Marketing Monday: What’s in a Name?
If you agree with Juliet Capulet, that a rose by any other name would smell as sweet (or define a rose just as well), consider the following:
Fake client #1: An author named Chester McGrubber writes an erotica novel called HORNY. He wants to market his book to women ages 35-50,
because he feels that “the themes of late-blooming sexual liberation in the midst of financial success will appeal to the power skirt-suit set.”
Does anything about this approach seem “off” to you? (Because just writing it kind of made my skin crawl.)
Fake client #2: Candi Luscious, a former television journalist, is shopping around a non-fiction proposal for a biographical project
that will take an in-depth look at exemplary members of the US education system. It’s called TEACHERS WHO TOUCH.
Um…my Spidey Senses are telling me that we’re going to have a bit of a marketing issue here.
My point: If there’s one fact that EVERY writer should be aware of, it’s that WORD’S MATTER. Using the right word for a situation is the key to persuasion, and therefore marketing. Names, titles and labels, being the introduction to a thing, matter most of all.
So, what’s in a name? Description. Subtext. Perception.

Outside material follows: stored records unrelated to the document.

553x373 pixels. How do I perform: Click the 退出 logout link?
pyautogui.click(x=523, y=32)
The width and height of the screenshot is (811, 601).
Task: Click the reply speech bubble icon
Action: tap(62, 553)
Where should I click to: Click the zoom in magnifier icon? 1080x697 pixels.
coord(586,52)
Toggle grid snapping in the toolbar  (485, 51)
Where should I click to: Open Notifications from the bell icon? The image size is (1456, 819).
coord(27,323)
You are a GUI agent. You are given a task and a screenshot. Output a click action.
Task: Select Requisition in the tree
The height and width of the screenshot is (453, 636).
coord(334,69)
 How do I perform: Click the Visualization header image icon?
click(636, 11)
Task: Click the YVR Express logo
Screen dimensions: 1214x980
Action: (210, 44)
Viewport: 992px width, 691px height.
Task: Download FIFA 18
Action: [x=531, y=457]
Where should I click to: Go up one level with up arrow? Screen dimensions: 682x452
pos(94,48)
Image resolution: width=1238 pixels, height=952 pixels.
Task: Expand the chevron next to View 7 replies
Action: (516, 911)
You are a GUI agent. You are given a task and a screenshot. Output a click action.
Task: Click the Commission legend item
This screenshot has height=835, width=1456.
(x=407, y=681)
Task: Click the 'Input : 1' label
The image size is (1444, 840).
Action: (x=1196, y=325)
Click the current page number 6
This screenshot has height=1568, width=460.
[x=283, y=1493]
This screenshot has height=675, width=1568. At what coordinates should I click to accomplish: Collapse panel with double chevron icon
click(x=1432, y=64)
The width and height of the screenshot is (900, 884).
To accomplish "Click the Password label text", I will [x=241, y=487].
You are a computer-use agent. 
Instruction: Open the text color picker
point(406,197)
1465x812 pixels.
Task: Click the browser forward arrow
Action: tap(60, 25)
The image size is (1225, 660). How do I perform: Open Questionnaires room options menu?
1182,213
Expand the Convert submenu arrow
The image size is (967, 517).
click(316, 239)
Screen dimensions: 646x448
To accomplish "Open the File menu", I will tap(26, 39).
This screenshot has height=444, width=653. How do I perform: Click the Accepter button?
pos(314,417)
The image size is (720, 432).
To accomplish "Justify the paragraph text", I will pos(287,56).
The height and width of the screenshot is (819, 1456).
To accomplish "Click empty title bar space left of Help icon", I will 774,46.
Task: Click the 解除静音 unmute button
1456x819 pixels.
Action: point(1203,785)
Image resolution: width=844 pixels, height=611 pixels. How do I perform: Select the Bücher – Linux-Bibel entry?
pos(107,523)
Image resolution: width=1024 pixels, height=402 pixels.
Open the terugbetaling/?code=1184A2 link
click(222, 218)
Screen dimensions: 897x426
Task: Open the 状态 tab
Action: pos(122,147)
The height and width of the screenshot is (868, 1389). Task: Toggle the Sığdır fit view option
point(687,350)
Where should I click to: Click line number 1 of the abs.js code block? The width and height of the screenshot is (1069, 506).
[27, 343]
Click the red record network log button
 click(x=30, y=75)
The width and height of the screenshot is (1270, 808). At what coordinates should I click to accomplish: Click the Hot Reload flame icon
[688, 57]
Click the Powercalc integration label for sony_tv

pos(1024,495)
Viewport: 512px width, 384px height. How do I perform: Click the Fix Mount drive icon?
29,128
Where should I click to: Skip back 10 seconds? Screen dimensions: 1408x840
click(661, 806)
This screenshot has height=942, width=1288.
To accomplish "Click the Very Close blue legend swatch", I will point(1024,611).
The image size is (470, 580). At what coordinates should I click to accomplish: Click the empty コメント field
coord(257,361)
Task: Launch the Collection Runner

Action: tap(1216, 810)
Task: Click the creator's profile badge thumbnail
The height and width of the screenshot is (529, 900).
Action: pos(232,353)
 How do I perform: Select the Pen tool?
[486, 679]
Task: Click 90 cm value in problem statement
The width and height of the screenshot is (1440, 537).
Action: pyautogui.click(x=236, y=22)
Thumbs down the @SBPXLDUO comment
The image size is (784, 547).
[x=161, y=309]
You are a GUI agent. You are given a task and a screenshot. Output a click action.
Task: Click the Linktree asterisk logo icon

A good name or label should address the point of the issue, while feeling natural and authentic. Not forced, or pretentious. If you’re using a pen name, it should represent your brand better than your real name does. It should be evocative and unique, as well as memorable. It shouldn’t just function as an alias, or be chosen to replace your own name because it sounds “cooler” than the truth.
Title me this.
In the same way that your name tells the reader who you are, the title of your work should give your audience a clear idea of what your story is about: the central purpose, the overall tone, and the hook–that spark of novelty that makes the story compelling and unique among its market competitors.
Examples: The Hunger Games (is a book series about a dystopian society that puts its citizens through trials…which are called…you guessed it!), Losing It (is a story about a girl who decides to lose her virginity), Gone Girl (is about a woman who goes missing), The NeverEnding Story (is about a story that goes on forever through retelling–it’s also SUPER long).
You can play with style and semantics, and even go a little abstract, but the BEST titles are self-explanatory, at least to some degree. (At least from a marketing standpoint.)
Ok then, smarty pants. What about REUTS? What the heck kind of sense does THAT make?
In our case, we chose REUTS as the title of our organization because we’re a group of professionals who believe that the best stories–whether Sci-Fi/Paranormal, Historical, Dystopian or Contemporary–are “rooted” in the tangible, with realistic characters and relatable emotional stakes.
But just because these stories feel real, it doesn’t mean they have to be boring. (Which is why we didn’t spell “roots” the traditional way–because that would have been boring. Plain. Expected. And while we might be a lot of things, we’re not ANY of those things.)
As you’ve probably heard, publishing is currently an industry in transition. Because of this constantly shifting landscape, we feel it’s important to adopt a realistic–yet positive–and flexible attitude that allows us to adapt our level of involvement and marketing strategy accordingly. That’s why, when people ask us whether the letters of REUTS stand for anything, we’ll probably say something along the lines of “This week, we’ve decided our acronym correlates with the favorite ‘adult beverages’ of our acquisitions team: Rum, Eggnog, Ultra-Marine, Tequila and Scotch.” Or, “In honor of #ProjectREUTSway, REUTS currently stands for: Radical Editors Uniting Terrific Stories.” Because we’re not about putting things in boxes. We’re in this business to shake things up, defy convention, and redefine expectations by going above and beyond “traditional” definitions of what publishing is.
Publishers without borders. Unlimited creativity. Astonishing outcomes. That’s what’s in our name. What’s in yours?